"أن هناك الكثير من" - Translation from Arabic to Turkish

    • birçok
        
    • çok fazla
        
    • çok şey var
        
    • şu anda kalabalığın
        
    - Sadece şunu söylemek istiyorum... burada yetenekli birisi için birçok ilerleme olanağı... Open Subtitles ظننت أنه يجب عليكِ ان تعمى أن هناك الكثير من الفرص هنا للموهوبين
    Bence burada askıda olan birçok şey var. TED وأعتقد أن هناك الكثير من الترقب في هذه اللوحة.
    Kendi atıklarını ve onlarla neler yapabileceklerini düşünen birçok endüstri olduğu ortaya çıkıyor. TED حسنًا، اتضح أن هناك الكثير من الصناعات التي تفكر أيضًا في نفاياتها الخاصة وما الذي يمكننا فعله بها.
    Bence cinsel açıdan farklı olmaya yönelik çok fazla korku var. TED أعتقد مع ذلك أن هناك الكثير من الخوف حول كونكم مختلفين جدًا جنسيًا.

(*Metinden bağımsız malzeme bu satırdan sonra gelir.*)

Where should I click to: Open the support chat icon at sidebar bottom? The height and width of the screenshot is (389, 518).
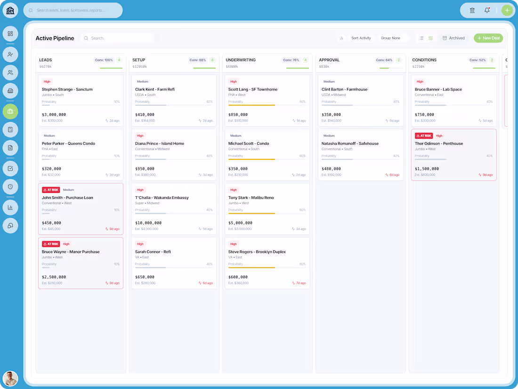pos(10,225)
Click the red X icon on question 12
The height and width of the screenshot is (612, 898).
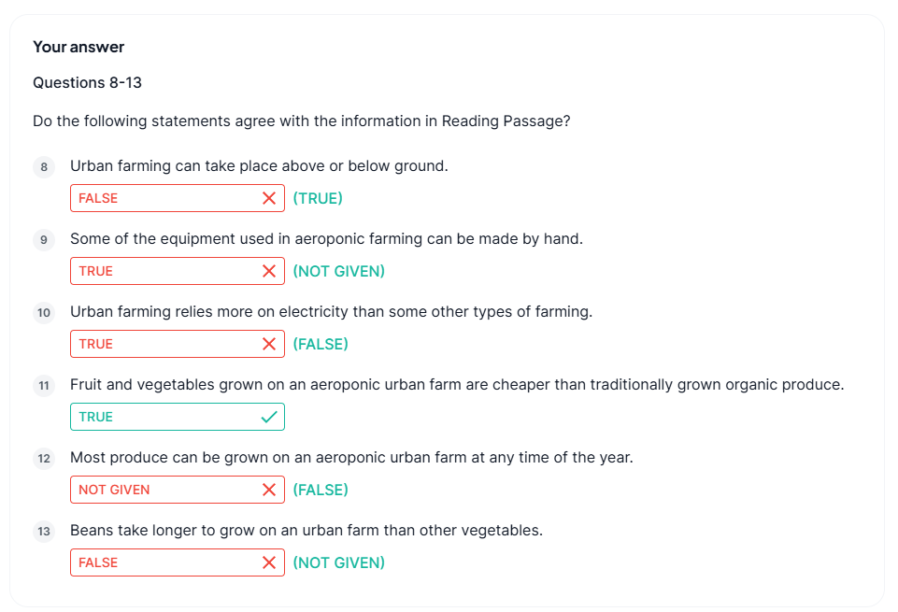tap(269, 490)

    çok fazla yarışma olması değil, öyle değil mi? TED غير أن هناك الكثير من المنافسة، أليس كذلك؟
    Yapamadığım çok şey var. Aynı anda iki kitap okuyamıyorum. Open Subtitles أعرف أن هناك الكثير من الأمور التي لا أستطيع فعلها
    Eminim şu anda kalabalığın yüzü gülüyordur. Open Subtitles أجزم أن هناك الكثير من الوجوه السعيدة بين الجمهور
    Bence seninle sohbet etmek isteyen birçok insan var. TED أظن أن هناك الكثير من الناس سيريدون الإنخراط معك.

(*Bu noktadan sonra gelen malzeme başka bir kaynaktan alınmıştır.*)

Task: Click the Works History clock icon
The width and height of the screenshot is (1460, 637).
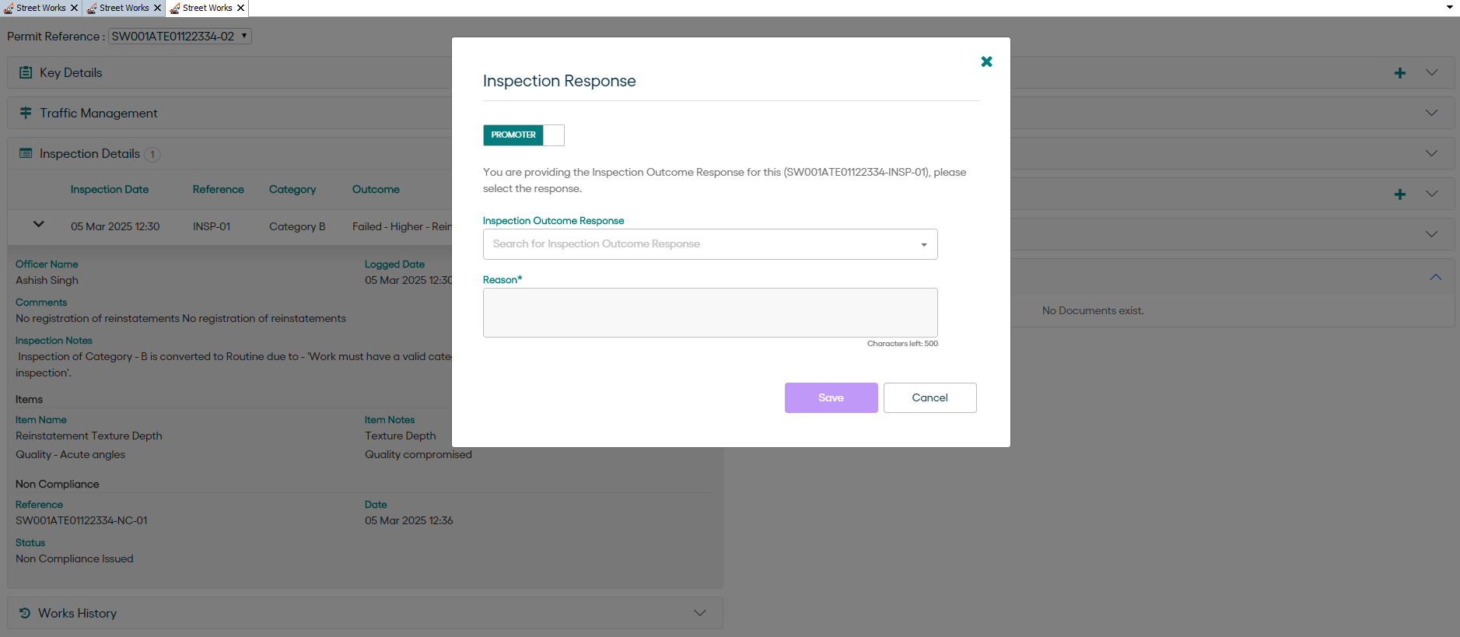Action: [x=25, y=613]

    Siz tıkladığınızda ekrandaki düğmenin yandığını bile görmeden önce birçok program sürece dahil oluyor. TED ودعونا نقل فقط أن هناك الكثير من البرامج المشاركة قبل حتى أن تشاهد الزر على الشاشة يضيء عندما تقوم بالنقر فوقه.
    Ki bu birçok aile toplanması demek. TED وهو ما يعني أن هناك الكثير من المناسبات العائلية.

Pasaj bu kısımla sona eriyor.